Dissenting in part to Neuberger’s view, Hughes said: “The rule of law is of the first importance. But it is an integral part of the rule of law that courts give effect to Parliamentary intention. The rule of law is not the same as a rule that courts must always prevail, no matter what the statute says. I agree of course that in general the acts of the executive are, with limited exceptions, reviewable by courts, rather than vice versa. I agree that Parliament will not be taken to have empowered a member of the executive to override a decision of a court unless it has made such an intention explicit. I agree that courts are entitled to act on the basis that only the clearest language will do this. In my view, however, Parliament has plainly shown such an intention in the present instance.” He regards the words of Section 53 to be clear and Neuberger’s view “too highly strained a construction [interpretation] of the section”. (Para 154)

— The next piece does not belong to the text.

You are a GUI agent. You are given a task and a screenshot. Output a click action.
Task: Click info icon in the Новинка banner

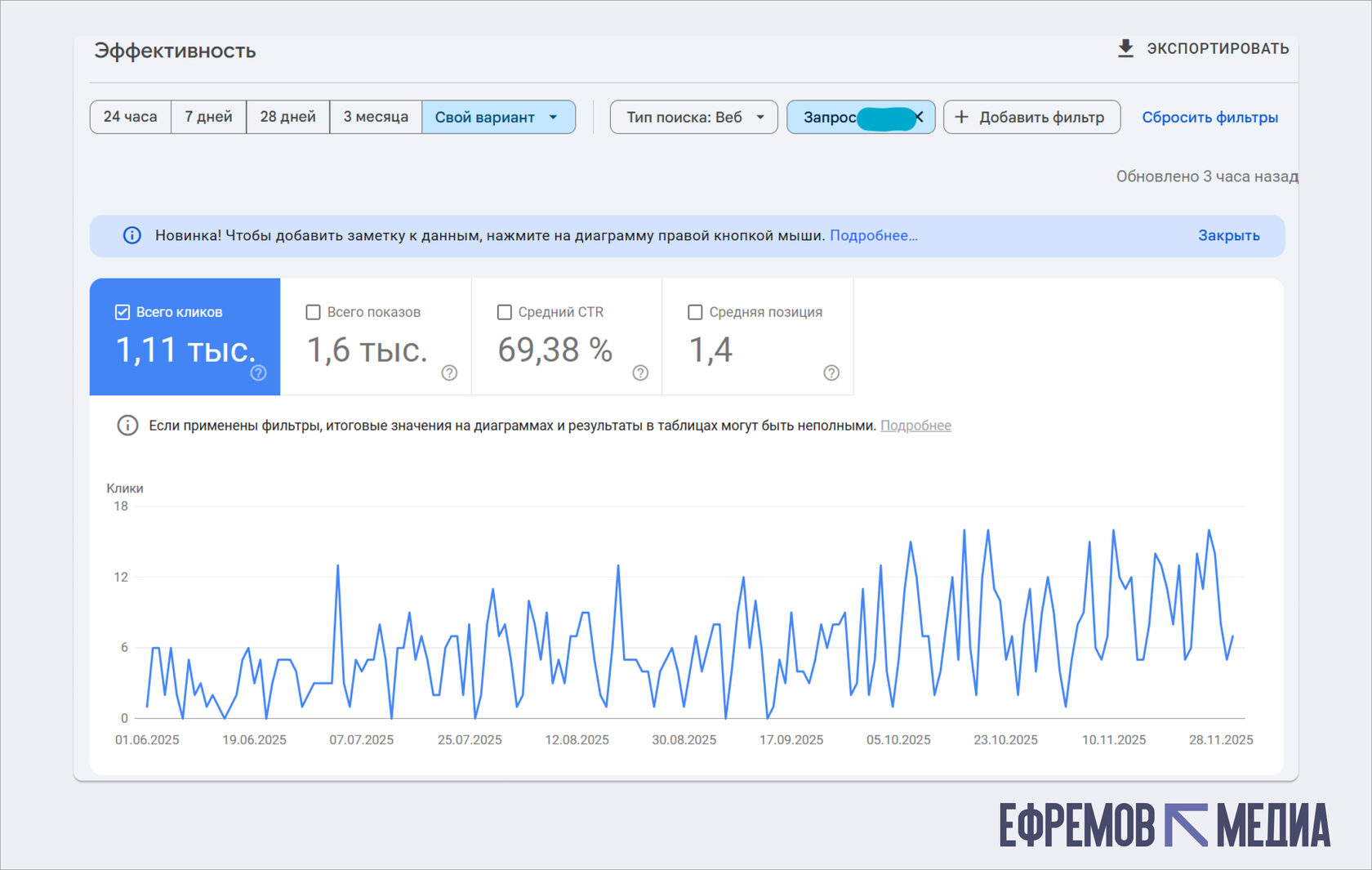[131, 235]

He rejects the view that the section should have spelt out that the accountable person could issue the certificate only if new information had come to light after the decision of the Commissioner or the First-tier Tribunal, or saying s/he could issue it if the decision of the Commissioner or court could be shown to be demonstrably flawed in law or fact: “If Parliament had wished to limit the power to issue a certificate to these two situations that is undoubtedly what the subsection would have said.” In effect he is saying it would be wrong for judges to speculate on what restrictions Section 53 might have imposed given it imposed none. It reflects Parliament’s view as it stands; it doesn’t fail to reflect what Parliament’s view might more reasonably have been.

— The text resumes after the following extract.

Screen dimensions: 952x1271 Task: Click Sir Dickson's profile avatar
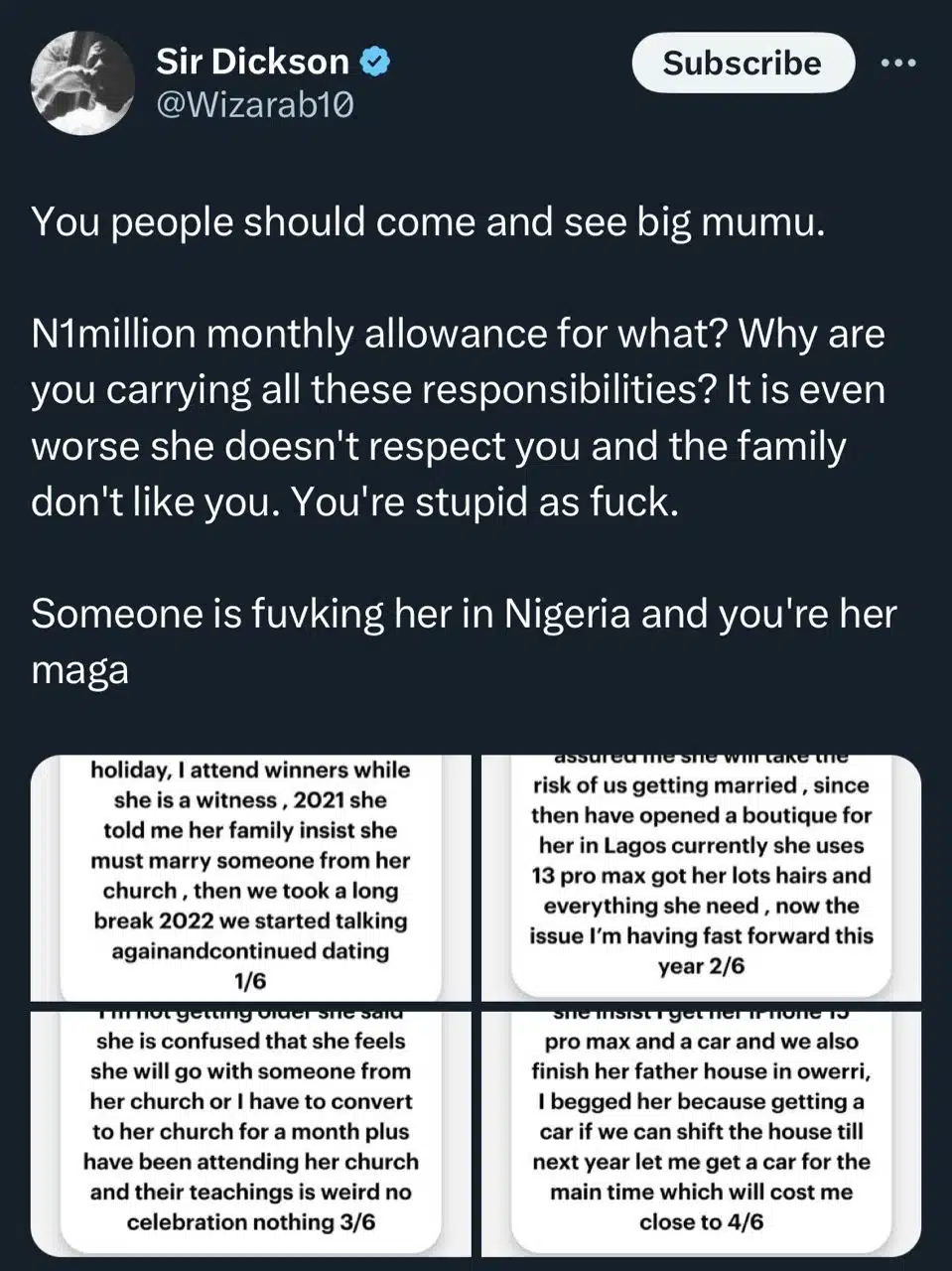(x=83, y=80)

Upper tribunal case: Rob Evans v Information Commissioner 2012.
High Court case: R (Evans) v Attorney General 2013
Court of Appeal case: R (Evans) v Attorney General 2014
UK Supreme Court case: R (Evans) and another v Attorney General 2015
Of black spiders and constitutional bedrock by Mark Elliott
Judges too keen to use human right powers – Neuberger
Neuberger on Civic Duty and the Rule of Law
Also Neuberger’s 2011 speech Who are the Masters Now
And a report on the speech on the UK Human Rights Blog
And also: Neuberger’s 2014 in his Legal Wales Lecture on The UK Constitutional Settlement
Here he noted the rightwing British press’s attacks on “unelected judges flout[ing] the democratic will of parliament”, adding:
“that is indeed what happens in the United States and other countries with a constitution. The democratically elected Senate and the democratically elected House can pass a bill, which is then approved by the democratically elected President, but which is then quashed by the unelected Supreme Court on the ground that it is inconsistent with the Constitution. It is a relatively commonplace event in almost all countries – because almost all countries have a constitution. But in terms of United Kingdom domestic law, it has never been thought to be open to a court to question, let alone to overturn, an Act of Parliament, because we have no constitution.” (para 23)
He says there is therefore a powerful argument for saying “UK is actually more genuinely democratic than the US”. Parliament makes law, not judges. In particular “UK judges cannot override or quash a statute” – though they can declare it incompatible with the European Convention on Human Rights (it then remains for Parliament to repeal or amend it). So he notes “the increasingly quasi-constitutional role that the courts have been playing in the light of the growth of judicial review, the Human Rights Act and EU law”.